Security Patterns for Heterogeneous WSO2 API Management Clusters — Part 1

Security Patterns for Centralized Management Plane — Decentralized Data Plane and Control Plane

Johann Dilantha Nallathamby
5 min readMar 3, 2021

Introduction

WSO2 API Manager supports a variety of deployment patterns for varying business and technical use cases [1,2]. While the all-in-one deployment pattern is at one end of the spectrum as the most simplest deployment pattern, the fully distributed deployment is at the other end of the spectrum as the most flexible deployment pattern. However, in between these two are a wide variety of deployment patterns with varying levels of distribution of components that users may consider from in order to have the most optimal deployment considering aspects such as complexity, flexibility, security and cost.

While the level of distribution of components is one dimension of a deployment, another dimension is the number and types of clusters of each component in a deployment.

Sometimes in organizations there can be requirements for more than one API Management platform within an organization.

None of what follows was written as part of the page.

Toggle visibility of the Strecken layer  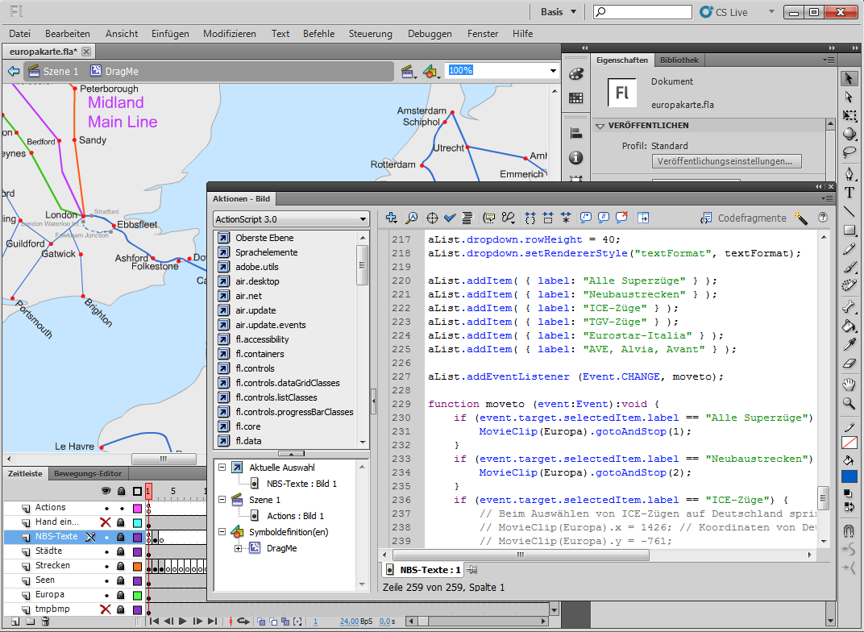(106, 566)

This could be the case due to security, the independent nature of the projects and/or project lifecycles and may be as measure to de-risk the projects due to interdependencies. While some organizations may go down the path of complete physical siloing of these platforms, some organizations may choose to share certain components between these platforms while separating out the rest of the components into different clusters for each platform due to reasons like cost and maintenance overhead. These are the patterns we are going to collectively refer to as “heterogeneous API Management clusters”.

Some of the popular heterogeneous API Management cluster deployment patterns are:

  1. Internal and External API Management [3]
  2. Internal and External Application Consumers
  3. Multi-region API Management [4,5,6]
  4. Hybrid API Management [7]

In this two-part article series, I am going to take a closer look at some of the security characteristics that organizations desire to achieve with these heterogeneous API Management cluster deployment patterns.

Heterogeneous WSO2 API Management Clusters

Components that are usually shared among the clusters are the API Publisher, Admin Portal, Traffic Manager and API Analytics. Components that usually considered to be set up dedicated are the API Gateway, API Key Manager and API Store.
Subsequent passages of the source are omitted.